EXERCISES:
1. Transcribe the forum thread about the R10 and the locals upgrade word for word, from "## SCDishMan2006 (Feb" to "new 2-year agreement.".
2. Go on with the forum thread about the R10 and the locals upgrade, starting right after its last sentence.
━━━ DOCUMENT TEXT ━━━
# Will R10 work with locals upgrade?



## SCDishMan2006 (Feb 3, 2006)

I got this message when I logged into Directv.com:

We will soon be changing how we broadcast local channels in your zip code. This may require a free upgrade to your DIRECTV equipment. To find out if you qualify for an upgrade, call 1-888-763-7772. Mention "Free 72 Local Swap" at the voice prompt.

I just called and was advised my dish would be replaced and my boxes upgraded at no cost to me. But they advised me of 2 things that don't seem right:

1.) Since I am getting new equipment, this will require a new 2-year agreement. 

2.) My ancient Directv DVR R10 won't need to be upgraded. 

Are they right?


----------



## Yoda-DBSguy (Nov 4, 2006)

SCDishMan2006 said:


> I got this message when I logged into Directv.com:
> 
> We will soon be changing how we broadcast local channels in your zip code. This may require a free upgrade to your DIRECTV equipment. To find out if you qualify for an upgrade, call 1-888-763-7772. Mention "Free 72 Local Swap" at the voice prompt.
> 
> ...


A "forced upgrade" such as this should NOT require an additional commitment. I'd call back and ask for the customer retention department (this usually gets their attention). If your locals are being uploaded only in mpeg4 this would require all of your receivers to be upgraded to capable units for FREE and with NO commitment!


----------



## harsh (Jun 15, 2003)

Not upgrading the R10 seems like a fail on DIRECTV's part.
━━━ DATASET CONTENT ━━━
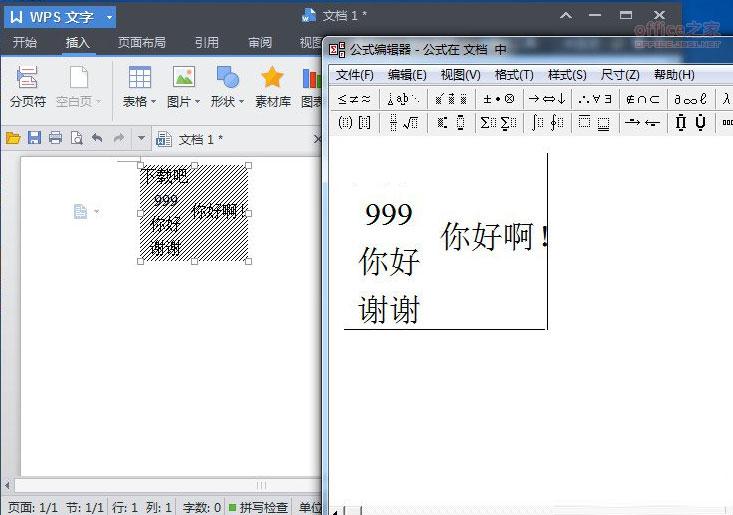The width and height of the screenshot is (733, 515).
Task: Open the 样式(S) menu in formula editor
Action: click(x=567, y=75)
━━━
PER-TASK ANSWERS:
1.
## SCDishMan2006 (Feb 3, 2006)

I got this message when I logged into Directv.com:

We will soon be changing how we broadcast local channels in your zip code. This may require a free upgrade to your DIRECTV equipment. To find out if you qualify for an upgrade, call 1-888-763-7772. Mention "Free 72 Local Swap" at the voice prompt.

I just called and was advised my dish would be replaced and my boxes upgraded at no cost to me. But they advised me of 2 things that don't seem right:

1.) Since I am getting new equipment, this will require a new 2-year agreement.

2.
Maybe if you hold out, they'll give you one of those new HD DIRECTiVos.


----------



## SCDishMan2006 (Feb 3, 2006)

Yoda-DBSguy said:


> A "forced upgrade" such as this should NOT require an additional commitment. I'd call back and ask for the customer retention department (this usually gets their attention). If your locals are being uploaded only in mpeg4 this would require all of your receivers to be upgraded to capable units for FREE and with NO commitment!


This makes sense to me. It didn't seem like I was talking to intelligent life this evening. I will call the "office of the president" tomorrow and see what happens.


----------



## tkrandall (Oct 3, 2003)

No commitment should be required, unless perhaps you are going from non-DVR to DVR, that kind of thing where you are choosing to add a new level of service you did not have before. But otherwise, equipment swaps required due to their change are to be commitment free.

http://support.directv.com/app/answers/list/kw/localswap/


----------



## SCDishMan2006 (Feb 3, 2006)

I wanted to followup and let everyone know what happened. 

The Directv tech just left. The LNB on my Slimline dish was updated and so were all 4 boxes. I now have 3 brand new HD boxes and to replace my ancient R10 Directivo....I am the proud lessee of a brand new (not refurbed) HR24 receiver. 

All free of charge, just because of the locals upgrade. Nice!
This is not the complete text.